Fans lucky enough to get tickets to the concert were apparently asked to keep their devices in their pockets while the show was going on. It seems like a reasonable bargain; the audience gets to enjoy a rare McCartney show up close and personal and, in exchange, McCartney and his band watch the audience smile and dance instead of looking at a bunch of phones in the air.
But the arrangement was untenable for some, who couldn't help themselves but to personally document the entire show.

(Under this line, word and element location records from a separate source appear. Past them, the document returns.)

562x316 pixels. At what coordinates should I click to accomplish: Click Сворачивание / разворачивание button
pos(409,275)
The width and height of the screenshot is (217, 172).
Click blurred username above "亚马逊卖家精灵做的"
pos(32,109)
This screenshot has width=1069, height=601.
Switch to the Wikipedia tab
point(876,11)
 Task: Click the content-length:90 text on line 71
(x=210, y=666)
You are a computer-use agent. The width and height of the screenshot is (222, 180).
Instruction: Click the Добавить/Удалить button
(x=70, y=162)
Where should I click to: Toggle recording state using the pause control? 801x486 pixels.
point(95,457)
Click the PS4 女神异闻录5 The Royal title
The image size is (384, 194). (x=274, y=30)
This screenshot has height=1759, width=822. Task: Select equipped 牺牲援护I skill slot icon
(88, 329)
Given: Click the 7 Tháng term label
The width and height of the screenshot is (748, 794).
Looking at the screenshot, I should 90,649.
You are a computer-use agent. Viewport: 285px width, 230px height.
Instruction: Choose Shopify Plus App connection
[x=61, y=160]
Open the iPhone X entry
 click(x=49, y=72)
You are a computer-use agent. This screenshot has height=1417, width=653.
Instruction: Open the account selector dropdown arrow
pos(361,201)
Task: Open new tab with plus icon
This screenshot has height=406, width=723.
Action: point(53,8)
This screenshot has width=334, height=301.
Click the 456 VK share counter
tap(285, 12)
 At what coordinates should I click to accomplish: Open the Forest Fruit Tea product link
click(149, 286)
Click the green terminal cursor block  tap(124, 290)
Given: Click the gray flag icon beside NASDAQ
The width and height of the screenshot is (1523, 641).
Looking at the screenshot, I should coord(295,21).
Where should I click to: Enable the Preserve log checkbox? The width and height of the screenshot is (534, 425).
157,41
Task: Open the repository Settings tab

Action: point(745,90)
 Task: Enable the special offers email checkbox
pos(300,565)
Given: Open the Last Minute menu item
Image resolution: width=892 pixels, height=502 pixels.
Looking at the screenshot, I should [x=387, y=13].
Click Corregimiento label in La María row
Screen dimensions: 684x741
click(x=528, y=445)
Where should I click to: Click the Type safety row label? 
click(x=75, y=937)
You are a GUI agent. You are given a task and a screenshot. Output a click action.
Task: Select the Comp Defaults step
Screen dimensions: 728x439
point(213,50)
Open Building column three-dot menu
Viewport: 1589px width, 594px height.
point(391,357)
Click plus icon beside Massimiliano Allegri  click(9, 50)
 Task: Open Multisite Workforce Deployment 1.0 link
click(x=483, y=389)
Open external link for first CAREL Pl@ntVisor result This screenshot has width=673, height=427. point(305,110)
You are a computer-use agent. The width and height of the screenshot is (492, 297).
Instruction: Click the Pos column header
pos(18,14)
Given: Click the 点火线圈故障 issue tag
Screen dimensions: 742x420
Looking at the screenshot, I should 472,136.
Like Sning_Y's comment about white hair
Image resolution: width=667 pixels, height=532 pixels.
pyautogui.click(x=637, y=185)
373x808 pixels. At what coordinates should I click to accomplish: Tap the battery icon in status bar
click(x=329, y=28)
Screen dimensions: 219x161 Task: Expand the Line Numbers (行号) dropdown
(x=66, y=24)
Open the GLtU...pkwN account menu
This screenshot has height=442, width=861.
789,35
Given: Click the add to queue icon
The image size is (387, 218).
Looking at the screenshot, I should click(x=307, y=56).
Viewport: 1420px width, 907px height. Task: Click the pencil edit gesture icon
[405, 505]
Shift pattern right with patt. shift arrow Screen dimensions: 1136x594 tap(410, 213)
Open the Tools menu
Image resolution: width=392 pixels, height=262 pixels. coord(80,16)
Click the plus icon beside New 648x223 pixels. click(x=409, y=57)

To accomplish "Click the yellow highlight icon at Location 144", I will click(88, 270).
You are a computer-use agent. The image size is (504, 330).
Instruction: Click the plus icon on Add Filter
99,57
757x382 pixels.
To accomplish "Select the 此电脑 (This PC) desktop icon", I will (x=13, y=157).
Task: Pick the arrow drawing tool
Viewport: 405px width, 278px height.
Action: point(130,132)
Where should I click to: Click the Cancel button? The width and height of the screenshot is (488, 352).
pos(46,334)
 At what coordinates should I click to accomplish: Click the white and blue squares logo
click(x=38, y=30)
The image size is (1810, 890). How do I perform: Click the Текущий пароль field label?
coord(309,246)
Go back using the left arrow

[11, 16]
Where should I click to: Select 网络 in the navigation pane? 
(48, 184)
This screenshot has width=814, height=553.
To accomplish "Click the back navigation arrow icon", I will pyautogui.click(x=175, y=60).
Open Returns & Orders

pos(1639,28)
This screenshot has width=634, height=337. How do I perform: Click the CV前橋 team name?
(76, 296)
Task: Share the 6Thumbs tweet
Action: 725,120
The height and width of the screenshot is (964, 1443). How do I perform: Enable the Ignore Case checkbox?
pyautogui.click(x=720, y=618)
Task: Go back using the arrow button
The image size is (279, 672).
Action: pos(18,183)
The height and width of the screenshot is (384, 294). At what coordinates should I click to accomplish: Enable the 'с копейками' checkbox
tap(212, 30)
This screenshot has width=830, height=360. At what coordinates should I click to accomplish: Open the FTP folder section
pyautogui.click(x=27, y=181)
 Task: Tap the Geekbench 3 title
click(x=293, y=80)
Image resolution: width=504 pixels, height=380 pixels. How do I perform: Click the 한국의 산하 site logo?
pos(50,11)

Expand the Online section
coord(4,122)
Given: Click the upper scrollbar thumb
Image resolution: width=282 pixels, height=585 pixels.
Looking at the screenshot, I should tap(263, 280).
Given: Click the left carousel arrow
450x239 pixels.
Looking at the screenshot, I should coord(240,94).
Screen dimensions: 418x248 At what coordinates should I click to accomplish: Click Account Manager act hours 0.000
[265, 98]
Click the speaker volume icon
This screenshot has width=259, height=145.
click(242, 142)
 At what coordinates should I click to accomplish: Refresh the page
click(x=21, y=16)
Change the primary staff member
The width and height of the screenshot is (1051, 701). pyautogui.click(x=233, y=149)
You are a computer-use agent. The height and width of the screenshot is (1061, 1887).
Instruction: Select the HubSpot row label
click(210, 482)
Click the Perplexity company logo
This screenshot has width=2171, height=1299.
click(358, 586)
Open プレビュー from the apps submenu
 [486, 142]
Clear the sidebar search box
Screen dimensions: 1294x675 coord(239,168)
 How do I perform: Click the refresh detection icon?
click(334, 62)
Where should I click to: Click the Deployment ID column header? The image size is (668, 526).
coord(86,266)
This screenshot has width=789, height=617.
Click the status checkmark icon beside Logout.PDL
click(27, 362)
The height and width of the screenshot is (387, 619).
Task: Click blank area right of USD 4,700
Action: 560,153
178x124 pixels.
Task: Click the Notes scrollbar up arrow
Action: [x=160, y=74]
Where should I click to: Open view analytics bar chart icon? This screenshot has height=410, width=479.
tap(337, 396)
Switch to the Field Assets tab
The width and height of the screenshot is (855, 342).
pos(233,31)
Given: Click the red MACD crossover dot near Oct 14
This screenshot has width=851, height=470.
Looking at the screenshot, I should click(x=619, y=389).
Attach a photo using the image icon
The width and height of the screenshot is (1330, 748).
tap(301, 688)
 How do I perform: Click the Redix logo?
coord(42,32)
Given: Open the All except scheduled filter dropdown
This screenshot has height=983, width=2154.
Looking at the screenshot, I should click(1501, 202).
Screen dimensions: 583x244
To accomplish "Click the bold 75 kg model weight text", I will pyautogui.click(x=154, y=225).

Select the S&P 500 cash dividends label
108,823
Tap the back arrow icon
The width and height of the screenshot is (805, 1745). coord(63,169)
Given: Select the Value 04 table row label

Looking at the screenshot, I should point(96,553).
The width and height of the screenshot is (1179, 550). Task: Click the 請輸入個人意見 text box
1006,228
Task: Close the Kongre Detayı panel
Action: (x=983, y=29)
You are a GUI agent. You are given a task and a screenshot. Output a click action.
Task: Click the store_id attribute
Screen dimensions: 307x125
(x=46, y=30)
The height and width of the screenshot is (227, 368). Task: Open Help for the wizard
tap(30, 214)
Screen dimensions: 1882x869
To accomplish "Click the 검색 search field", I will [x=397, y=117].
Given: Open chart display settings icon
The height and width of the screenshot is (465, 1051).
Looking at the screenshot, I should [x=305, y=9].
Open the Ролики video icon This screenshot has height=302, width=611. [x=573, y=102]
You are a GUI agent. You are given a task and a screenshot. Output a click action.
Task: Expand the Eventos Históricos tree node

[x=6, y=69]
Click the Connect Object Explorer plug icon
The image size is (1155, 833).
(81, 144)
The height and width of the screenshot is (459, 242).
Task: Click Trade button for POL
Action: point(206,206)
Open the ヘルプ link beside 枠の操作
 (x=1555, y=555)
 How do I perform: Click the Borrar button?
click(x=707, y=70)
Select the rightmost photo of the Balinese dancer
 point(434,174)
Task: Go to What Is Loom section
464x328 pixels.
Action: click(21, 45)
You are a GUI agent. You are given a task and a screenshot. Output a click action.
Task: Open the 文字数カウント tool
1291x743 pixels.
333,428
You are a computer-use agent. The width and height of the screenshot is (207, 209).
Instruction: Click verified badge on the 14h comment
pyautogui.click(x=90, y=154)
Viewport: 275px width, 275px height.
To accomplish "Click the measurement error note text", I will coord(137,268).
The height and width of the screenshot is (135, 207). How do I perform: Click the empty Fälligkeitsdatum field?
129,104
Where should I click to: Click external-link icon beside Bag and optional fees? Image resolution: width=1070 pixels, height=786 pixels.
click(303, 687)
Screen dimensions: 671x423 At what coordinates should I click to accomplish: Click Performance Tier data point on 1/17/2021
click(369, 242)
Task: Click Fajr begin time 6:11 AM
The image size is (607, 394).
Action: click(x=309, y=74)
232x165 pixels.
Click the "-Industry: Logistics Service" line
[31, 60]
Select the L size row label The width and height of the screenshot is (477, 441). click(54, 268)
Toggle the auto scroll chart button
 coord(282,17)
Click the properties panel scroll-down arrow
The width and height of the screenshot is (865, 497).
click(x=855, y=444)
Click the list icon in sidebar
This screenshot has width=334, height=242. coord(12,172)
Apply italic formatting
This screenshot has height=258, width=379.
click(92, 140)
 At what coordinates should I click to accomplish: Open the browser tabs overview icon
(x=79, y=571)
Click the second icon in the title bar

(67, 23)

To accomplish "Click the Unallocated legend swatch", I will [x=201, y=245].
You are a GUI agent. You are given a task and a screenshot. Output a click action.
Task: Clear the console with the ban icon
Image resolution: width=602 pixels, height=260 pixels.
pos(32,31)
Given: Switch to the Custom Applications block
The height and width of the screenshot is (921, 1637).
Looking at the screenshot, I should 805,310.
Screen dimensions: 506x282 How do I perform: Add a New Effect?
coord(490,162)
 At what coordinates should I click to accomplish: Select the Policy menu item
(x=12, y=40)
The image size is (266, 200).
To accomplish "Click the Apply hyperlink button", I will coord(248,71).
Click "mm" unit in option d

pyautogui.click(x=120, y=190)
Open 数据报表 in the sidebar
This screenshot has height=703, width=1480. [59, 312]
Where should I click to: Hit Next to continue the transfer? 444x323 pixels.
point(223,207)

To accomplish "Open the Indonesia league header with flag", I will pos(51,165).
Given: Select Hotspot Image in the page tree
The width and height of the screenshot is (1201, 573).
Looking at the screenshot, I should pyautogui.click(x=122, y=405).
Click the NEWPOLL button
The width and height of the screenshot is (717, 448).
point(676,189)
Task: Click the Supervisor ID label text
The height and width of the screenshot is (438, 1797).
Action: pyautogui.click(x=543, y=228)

The usual jovial and warm McCartney wasn't having any of it, however. NME reports the former Beatle stopped his band midway through Eddie Cochran's "Twenty Flight Rock" — the song he played to impress John Lennon when they first met — and told the rule-breakers to cut it out.
"You've all been told not to take photos," McCartney said, after abruptly halting his performance. "You're taking them, and you're taking them, and it' putting me off! So, you know, play by the rules, man!"
Can you imagine being scolded by Paul McCartney? How bad that must feel? Well, apparently Sir Paul felt the mood in the room change immediately. So he attempted to lighten the mood.
"The phone thing," he continued. "I went to a Prince concert and he really was serious about that. He wouldn't start, you know? Put 'em down! You know what I'm saying?"
McCartney's Cavern Club gig is part of his plan to ramp up to the September 7 release of his new album, Egypt Station, with a set on intimate shows.